▶ **Exercise details**
Copy out the rows below verbatim, starting with the line containing "The image size" and ending with the line containing "Looking at the", including both of those lines.

▶ **Stored rows**
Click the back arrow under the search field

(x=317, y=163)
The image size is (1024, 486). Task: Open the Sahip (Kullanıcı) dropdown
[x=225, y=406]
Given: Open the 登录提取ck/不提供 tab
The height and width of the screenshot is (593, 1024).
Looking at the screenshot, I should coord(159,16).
---
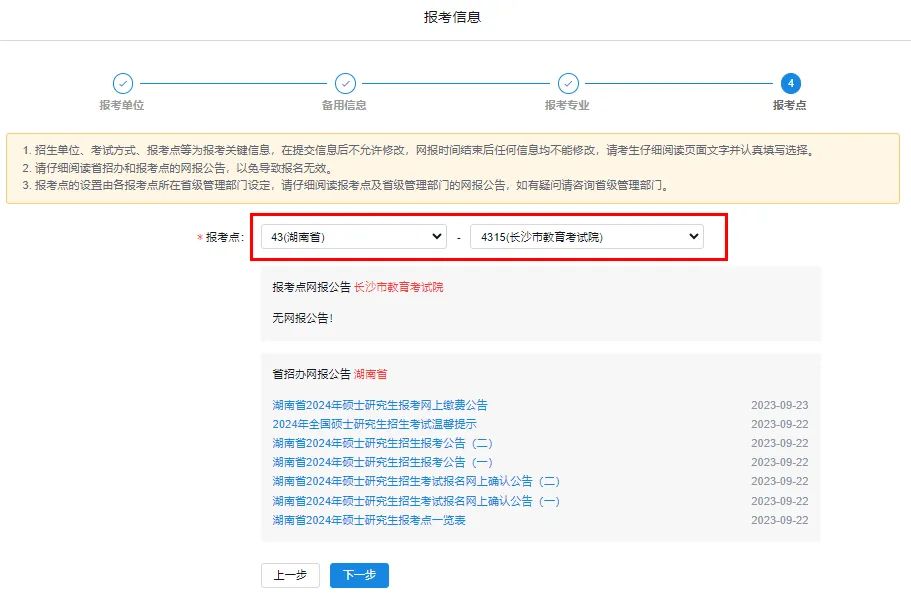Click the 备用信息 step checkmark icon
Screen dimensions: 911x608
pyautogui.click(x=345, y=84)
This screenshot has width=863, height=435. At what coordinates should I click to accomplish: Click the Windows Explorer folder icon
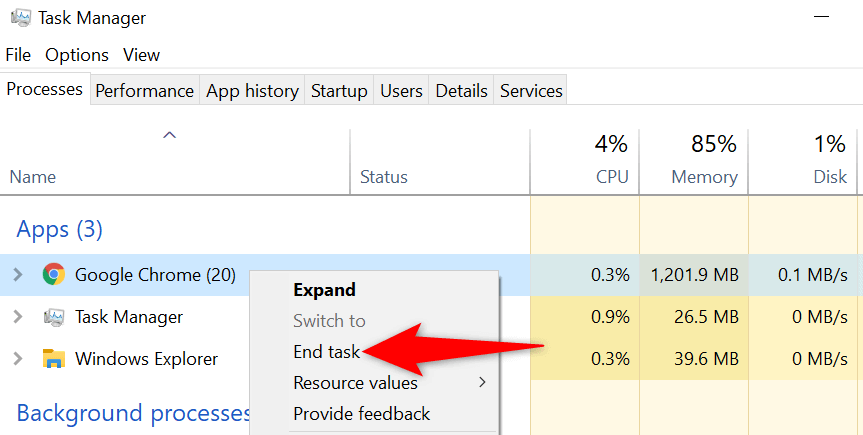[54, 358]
--
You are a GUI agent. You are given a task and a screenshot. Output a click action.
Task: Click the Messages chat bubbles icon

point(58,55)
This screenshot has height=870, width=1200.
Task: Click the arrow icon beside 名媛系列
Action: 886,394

▶ **Exercise answer**
The image size is (1024, 486). Task: Open the Sahip (Kullanıcı) dropdown
[x=225, y=406]
Given: Open the 登录提取ck/不提供 tab
The height and width of the screenshot is (593, 1024).
Looking at the screenshot, I should coord(159,16).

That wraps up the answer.